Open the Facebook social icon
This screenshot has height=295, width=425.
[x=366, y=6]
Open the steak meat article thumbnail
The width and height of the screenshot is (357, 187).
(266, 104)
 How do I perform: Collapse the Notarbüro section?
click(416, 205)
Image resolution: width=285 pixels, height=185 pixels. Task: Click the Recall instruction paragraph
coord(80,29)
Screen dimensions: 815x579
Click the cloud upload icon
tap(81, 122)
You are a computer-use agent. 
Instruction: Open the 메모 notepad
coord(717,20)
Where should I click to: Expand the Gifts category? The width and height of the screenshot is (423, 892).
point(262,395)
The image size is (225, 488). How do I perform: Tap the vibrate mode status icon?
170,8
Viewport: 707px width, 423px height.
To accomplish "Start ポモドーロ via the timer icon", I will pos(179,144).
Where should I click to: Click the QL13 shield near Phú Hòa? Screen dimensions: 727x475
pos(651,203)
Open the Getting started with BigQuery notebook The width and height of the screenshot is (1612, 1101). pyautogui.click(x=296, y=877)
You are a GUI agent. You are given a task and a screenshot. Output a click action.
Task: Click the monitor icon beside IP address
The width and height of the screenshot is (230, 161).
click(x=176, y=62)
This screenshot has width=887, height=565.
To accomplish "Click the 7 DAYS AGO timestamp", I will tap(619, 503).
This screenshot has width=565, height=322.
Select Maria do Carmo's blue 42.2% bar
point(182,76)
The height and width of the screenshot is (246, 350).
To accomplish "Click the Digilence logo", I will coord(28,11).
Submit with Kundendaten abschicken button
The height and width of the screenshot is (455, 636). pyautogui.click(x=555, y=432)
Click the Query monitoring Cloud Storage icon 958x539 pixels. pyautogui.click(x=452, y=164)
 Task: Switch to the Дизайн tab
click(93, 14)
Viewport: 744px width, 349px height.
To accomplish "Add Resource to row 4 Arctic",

_BRIEF_
Begin at the line above that has "Viewport: 707px width, 423px height." and stop after the line that has "You are a GUI", copying each line exactly and adding nothing else.

_RESPONSE_
Viewport: 707px width, 423px height.
To accomplish "Start ポモドーロ via the timer icon", I will pos(179,144).
Where should I click to: Click the QL13 shield near Phú Hòa? Screen dimensions: 727x475
pos(651,203)
Open the Getting started with BigQuery notebook The width and height of the screenshot is (1612, 1101). pyautogui.click(x=296, y=877)
You are a GUI agent. You are given a task and a screenshot. Output a click action.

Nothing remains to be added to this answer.